| Material for this exercise |

★ ★ ★ ★

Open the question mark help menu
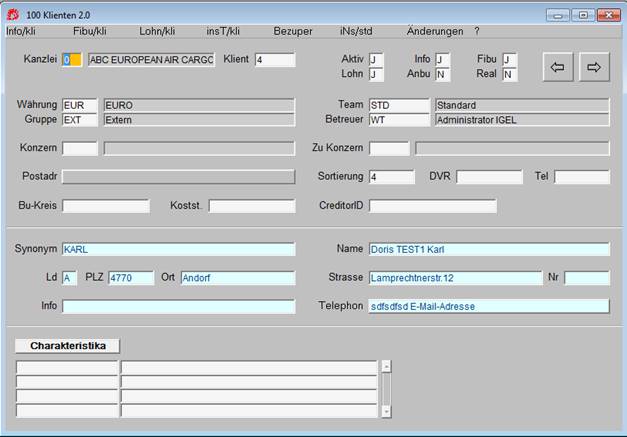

★ ★ ★ ★

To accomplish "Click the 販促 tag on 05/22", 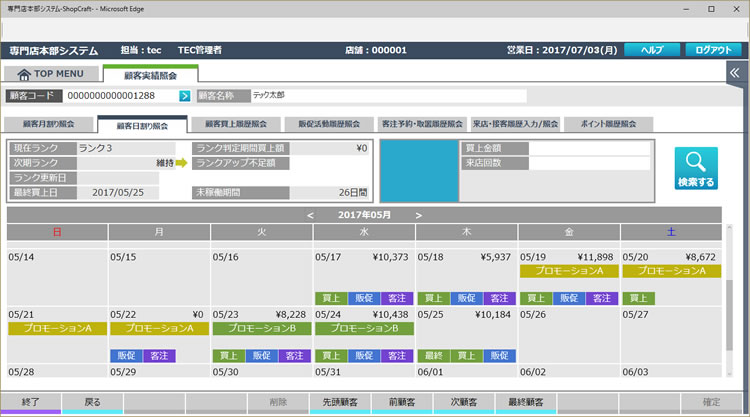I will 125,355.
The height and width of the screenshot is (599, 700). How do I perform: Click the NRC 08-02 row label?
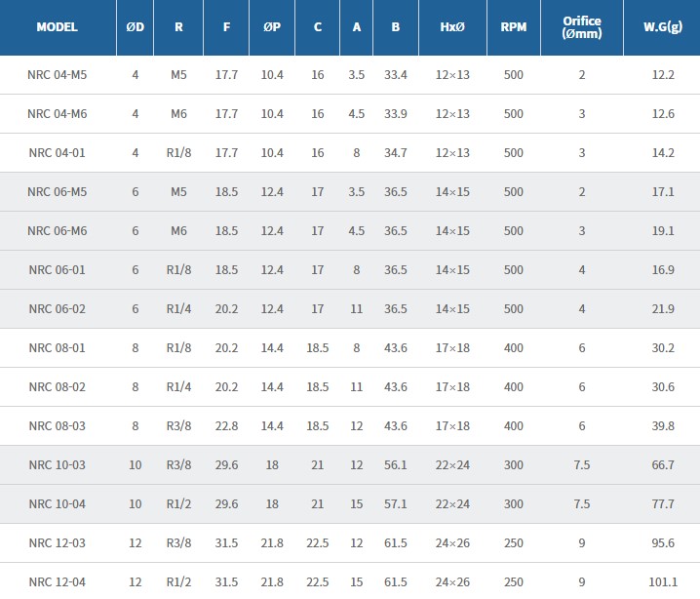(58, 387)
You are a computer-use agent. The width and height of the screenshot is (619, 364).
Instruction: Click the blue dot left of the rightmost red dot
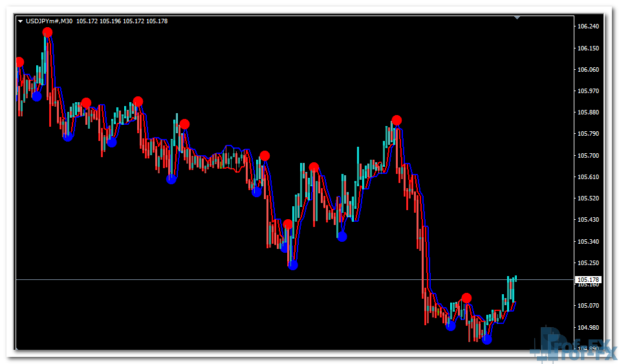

★ ★ ★ ★

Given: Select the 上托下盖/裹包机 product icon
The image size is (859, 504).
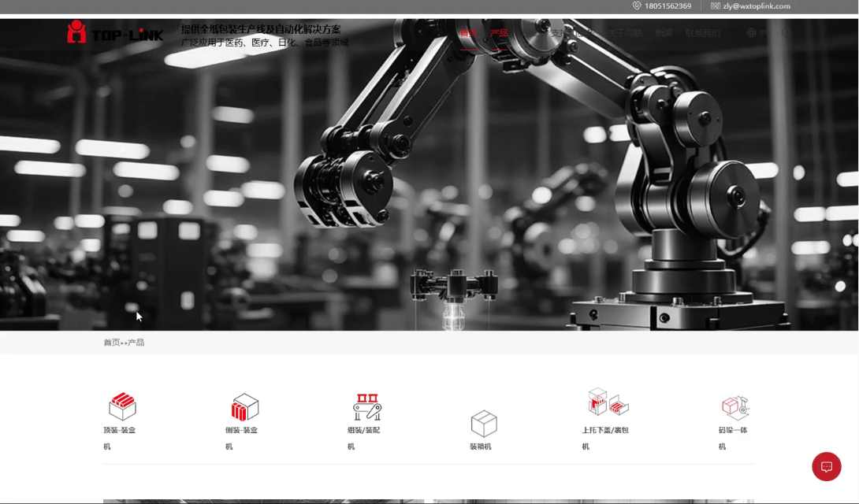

★ ★ ★ ★

| Exercise |
Find where the line with "You are a computer-use" sits in the material above, then copy exactly from it through the line with "Instruction: Click the". Add no other line.

| Response box |
You are a computer-use agent. The width and height of the screenshot is (619, 364).
Instruction: Click the blue dot left of the rightmost red dot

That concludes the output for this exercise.